= George Lyn =

Jamaican politician

Former Parliamentarian George Lyn was the Member of Parliament for North Central Clarendon.

==Career==
Lyn ran for parliament in 1993 as a member of the People's National Party (PNP), successfully contesting the North Central Clarendon seat. He secured reelection in 1997 against Pearnel Charles of the Jamaica Labour Party (JLP). However, he lost in the 2002 general election to Charles, garnering 4,519 votes to the JLP candidate's 5,823 votes.

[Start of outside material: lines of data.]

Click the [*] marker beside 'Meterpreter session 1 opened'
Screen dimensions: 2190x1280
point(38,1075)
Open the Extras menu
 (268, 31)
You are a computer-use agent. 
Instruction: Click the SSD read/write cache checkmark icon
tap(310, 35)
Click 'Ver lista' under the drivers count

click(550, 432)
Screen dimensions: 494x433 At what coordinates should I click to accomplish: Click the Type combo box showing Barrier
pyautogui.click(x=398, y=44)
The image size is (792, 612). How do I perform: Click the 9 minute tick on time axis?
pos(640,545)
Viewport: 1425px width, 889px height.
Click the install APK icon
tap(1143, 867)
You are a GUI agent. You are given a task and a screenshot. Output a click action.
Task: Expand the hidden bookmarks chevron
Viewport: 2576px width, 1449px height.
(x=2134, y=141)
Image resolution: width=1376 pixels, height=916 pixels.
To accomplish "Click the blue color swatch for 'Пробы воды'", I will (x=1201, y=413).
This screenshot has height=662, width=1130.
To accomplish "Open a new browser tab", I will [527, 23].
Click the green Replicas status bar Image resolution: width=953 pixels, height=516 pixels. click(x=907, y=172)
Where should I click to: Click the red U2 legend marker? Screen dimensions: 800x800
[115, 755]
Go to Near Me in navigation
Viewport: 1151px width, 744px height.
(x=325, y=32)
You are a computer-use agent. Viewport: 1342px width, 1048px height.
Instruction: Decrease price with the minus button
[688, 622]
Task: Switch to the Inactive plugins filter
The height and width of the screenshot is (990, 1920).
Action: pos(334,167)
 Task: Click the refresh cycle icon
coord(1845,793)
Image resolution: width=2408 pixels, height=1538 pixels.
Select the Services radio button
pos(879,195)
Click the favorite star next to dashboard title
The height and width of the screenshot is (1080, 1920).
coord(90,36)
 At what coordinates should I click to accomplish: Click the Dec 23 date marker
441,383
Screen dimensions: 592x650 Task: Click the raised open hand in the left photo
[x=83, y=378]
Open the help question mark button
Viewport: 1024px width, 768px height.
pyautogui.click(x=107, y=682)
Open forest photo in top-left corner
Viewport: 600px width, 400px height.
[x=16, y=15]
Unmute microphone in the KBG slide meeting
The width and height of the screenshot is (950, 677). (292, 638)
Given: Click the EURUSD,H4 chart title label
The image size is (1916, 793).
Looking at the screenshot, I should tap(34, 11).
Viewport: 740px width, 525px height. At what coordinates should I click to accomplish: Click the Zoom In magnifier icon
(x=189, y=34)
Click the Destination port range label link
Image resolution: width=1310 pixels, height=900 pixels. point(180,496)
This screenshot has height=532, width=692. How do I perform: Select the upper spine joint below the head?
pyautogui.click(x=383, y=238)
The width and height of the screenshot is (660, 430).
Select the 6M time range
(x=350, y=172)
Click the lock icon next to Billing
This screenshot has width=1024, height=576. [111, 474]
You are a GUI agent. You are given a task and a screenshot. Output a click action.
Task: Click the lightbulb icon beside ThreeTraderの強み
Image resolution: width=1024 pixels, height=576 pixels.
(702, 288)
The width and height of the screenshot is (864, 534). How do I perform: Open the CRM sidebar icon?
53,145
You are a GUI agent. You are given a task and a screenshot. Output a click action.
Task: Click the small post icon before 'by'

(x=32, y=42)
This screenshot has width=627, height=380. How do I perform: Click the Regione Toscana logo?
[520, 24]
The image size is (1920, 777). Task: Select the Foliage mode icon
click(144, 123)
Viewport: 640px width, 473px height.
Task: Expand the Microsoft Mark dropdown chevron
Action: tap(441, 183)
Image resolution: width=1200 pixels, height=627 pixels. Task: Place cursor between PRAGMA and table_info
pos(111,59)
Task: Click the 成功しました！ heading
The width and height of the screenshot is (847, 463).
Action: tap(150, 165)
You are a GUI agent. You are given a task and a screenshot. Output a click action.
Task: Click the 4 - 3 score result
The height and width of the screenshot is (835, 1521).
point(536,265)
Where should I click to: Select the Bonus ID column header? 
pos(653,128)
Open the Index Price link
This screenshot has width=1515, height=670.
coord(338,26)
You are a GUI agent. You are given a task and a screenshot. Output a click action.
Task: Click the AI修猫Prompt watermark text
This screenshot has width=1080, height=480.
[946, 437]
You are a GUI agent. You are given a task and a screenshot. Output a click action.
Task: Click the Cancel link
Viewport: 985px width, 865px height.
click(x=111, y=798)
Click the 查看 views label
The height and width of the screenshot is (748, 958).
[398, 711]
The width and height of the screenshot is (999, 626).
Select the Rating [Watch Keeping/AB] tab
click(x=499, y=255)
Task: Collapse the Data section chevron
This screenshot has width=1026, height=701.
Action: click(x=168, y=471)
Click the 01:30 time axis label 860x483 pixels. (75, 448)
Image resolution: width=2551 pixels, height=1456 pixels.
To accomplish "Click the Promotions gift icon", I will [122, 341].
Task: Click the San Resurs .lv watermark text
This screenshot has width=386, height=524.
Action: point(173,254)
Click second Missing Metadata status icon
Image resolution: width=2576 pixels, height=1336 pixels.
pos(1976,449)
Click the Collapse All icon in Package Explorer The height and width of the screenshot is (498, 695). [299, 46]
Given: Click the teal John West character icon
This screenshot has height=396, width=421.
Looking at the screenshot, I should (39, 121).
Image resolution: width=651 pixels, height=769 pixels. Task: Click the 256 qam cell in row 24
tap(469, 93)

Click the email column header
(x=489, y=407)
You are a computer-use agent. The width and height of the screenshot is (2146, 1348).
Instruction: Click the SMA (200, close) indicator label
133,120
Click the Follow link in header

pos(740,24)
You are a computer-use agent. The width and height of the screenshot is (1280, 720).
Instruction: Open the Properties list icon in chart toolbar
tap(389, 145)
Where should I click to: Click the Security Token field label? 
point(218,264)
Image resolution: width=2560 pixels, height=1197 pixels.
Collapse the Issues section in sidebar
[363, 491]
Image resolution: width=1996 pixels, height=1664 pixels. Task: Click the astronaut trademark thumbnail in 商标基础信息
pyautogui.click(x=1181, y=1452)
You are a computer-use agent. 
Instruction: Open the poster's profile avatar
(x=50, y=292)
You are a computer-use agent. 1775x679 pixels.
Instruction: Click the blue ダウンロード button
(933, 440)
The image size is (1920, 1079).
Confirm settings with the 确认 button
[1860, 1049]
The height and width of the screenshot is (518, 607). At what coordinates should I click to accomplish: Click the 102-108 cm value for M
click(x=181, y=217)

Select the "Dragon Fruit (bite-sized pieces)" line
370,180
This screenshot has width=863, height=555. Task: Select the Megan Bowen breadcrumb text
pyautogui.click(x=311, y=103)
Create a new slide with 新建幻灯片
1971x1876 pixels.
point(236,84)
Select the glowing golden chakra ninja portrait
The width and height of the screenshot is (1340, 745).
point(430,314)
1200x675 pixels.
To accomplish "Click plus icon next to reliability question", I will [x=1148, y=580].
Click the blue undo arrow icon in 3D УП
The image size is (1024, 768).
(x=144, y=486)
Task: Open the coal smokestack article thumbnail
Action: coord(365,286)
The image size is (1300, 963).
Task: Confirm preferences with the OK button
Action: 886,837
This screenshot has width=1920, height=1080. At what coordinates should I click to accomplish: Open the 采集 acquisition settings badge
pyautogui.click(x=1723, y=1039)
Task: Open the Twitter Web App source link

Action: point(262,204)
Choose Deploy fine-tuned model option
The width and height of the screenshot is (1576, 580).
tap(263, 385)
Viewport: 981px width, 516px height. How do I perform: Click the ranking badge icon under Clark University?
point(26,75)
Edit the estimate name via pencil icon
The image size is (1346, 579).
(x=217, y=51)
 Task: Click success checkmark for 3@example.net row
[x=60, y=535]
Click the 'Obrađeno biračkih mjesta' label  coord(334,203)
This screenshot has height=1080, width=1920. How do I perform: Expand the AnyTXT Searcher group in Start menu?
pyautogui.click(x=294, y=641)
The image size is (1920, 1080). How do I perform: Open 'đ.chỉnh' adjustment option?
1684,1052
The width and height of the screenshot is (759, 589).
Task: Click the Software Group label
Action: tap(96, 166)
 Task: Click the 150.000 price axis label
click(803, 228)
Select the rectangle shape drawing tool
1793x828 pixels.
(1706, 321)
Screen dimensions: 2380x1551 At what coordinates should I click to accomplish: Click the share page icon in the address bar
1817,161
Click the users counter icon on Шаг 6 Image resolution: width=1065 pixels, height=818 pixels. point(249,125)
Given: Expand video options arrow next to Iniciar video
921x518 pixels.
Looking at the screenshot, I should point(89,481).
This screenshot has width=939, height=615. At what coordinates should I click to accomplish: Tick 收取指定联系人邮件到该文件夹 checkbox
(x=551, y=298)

At the age of 71, Lyn was the oldest PNP candidate.

==Later years and death==
Lyn struggled with health issues in his final years and had a stroke in 2009. He died of complications from a heart attack on 17 July 2013 at the May Pen Hospital at the age of 81. Pearnel Charles paid tribute to his former political rival, describing him as a "man of the people" who was "very well loved by the constituents of North Central". Colin Campbell of the PNP, who had contested Lyn's former constituency in 2011, praised Lyn as a "great Jamaican" whose "generosity was still visible in all spheres of life". Lyn's funeral was held on 10 August 2013 at the Stuart Hill Clarendon College.

==Personal life==
Lyn predeceased his wife Lena. His son Wade is the founder and chief executive officer of United Kingdom-based patty manufacturer Cleone Foods Limited. Lyn had five other sons and four daughters.